Common use of Formation; Composition Clause in Contracts

Formation; Composition. Within [***] after the Effective Date, the Parties shall establish a joint project team for each Designated TF (each, a “JPT”) to conduct the activities overseen by the JRC, including the identification of the Designated TF. Each JPT shall be composed of such representatives as are designated by each of Kronos and Genentech; the Parties need not have the same number of representatives on the JPT, and the Parties may have the same representatives serve as JPT members for each of the Discovery Research Programs. For each JPT, each Party shall designate one of its representatives as its primary contact for such JPT’s matters (such Party’s “JPT Co-Chair” for the applicable JPT). The Parties, through their respective Alliance Managers, shall agree on membership of each JPT, ensuring that representatives of each party are appropriate for the tasks then being undertaken and the stage of research, in terms of their seniority, function in their respective organizations, training, and experience.

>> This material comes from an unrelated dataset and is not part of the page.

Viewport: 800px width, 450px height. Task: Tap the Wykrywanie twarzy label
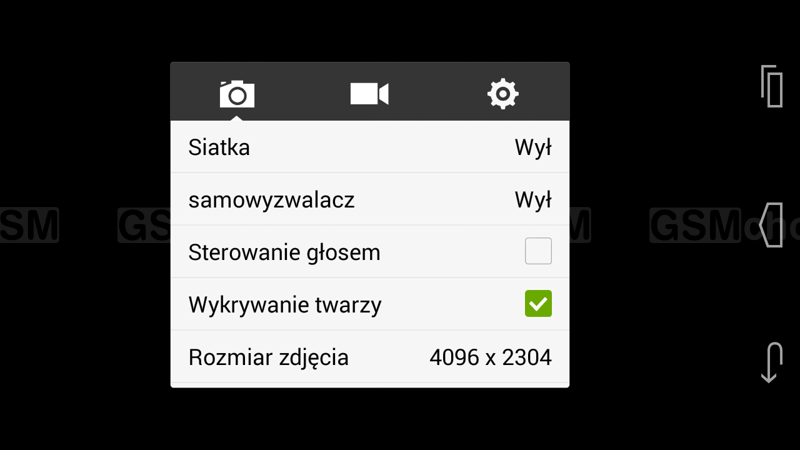[285, 305]
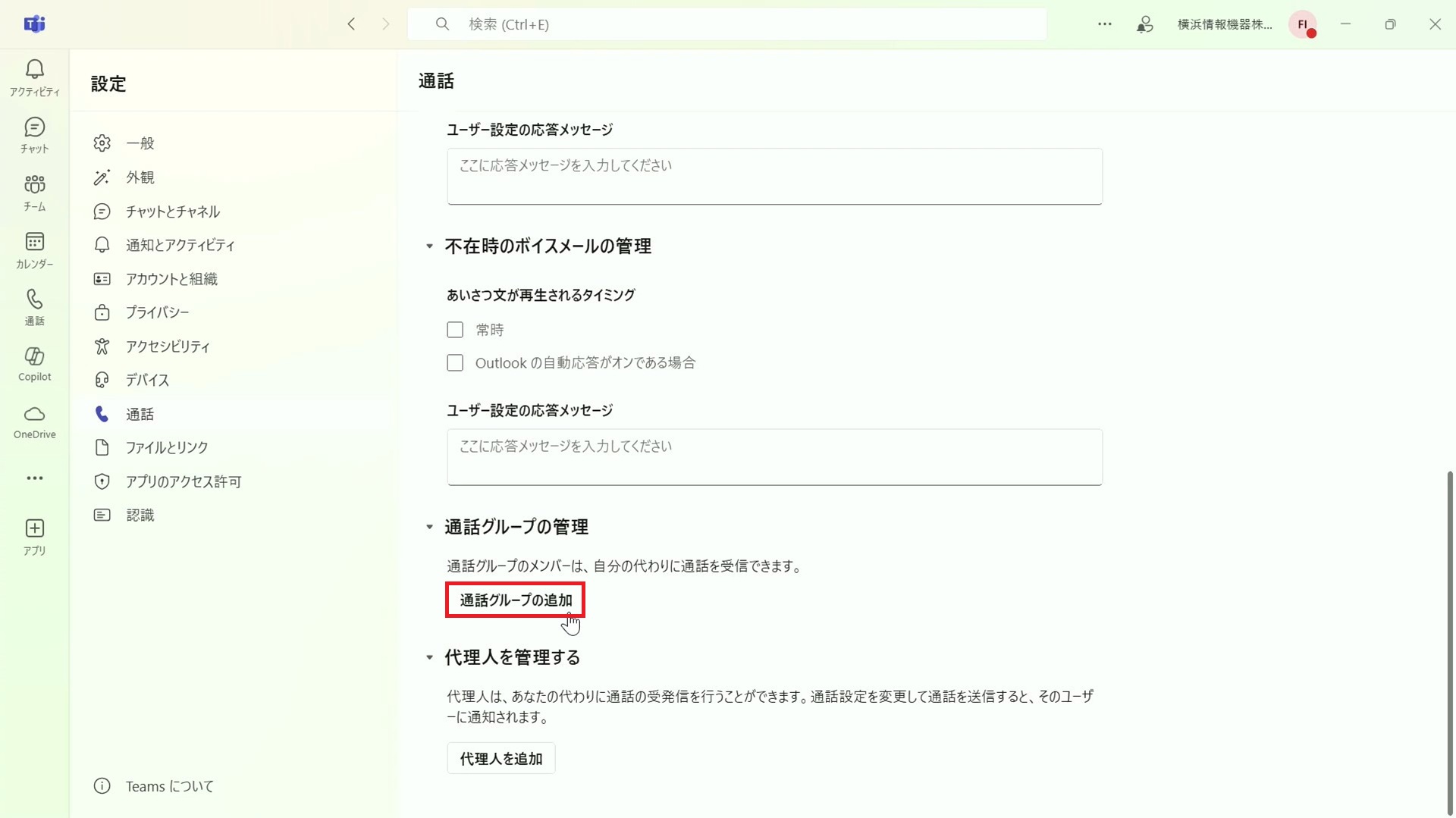
Task: Collapse the 通話グループの管理 section
Action: point(429,527)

A Party may replace any or all of its JPT representatives (or JPT Co-Chair) at any time by informing the other Party in advance in writing (which may be by email). Once established, the JPT shall meet at least once each month (unless otherwise agreed by the Parties), and shall meet at such other times as are reasonably requested by either Party. Either Party may invite a reasonable number of other employees, consultants, research contractors, or scientific advisors to attend a JPT meeting in a non-voting capacity with prior written notice to the other Party; provided that such invitees are bound by appropriate confidentiality and invention assignment obligations consistent with the terms of this Agreement. Unless otherwise agreed by the Parties, each JPT shall meet and operate during the period commencing upon its formation until the latest of (a) termination of the applicable Discovery Research Program, (b) nomination of a Development Candidate in, or earlier termination of, the last remaining Hit Program for the applicable Designated TRN, or (c) completion of Program Transition of the last remaining Hit Program conducted by Kronos for the applicable Designated TRN. Thereafter, such JPT shall cease operations and perform no further functions under this Agreement. Notwithstanding the foregoing, following dissolution of a JPT, the Parties may mutually agree to re-establish such JPT.

Appears in 1 contract

Sources: Collaboration and License Agreement (Kronos Bio, Inc.)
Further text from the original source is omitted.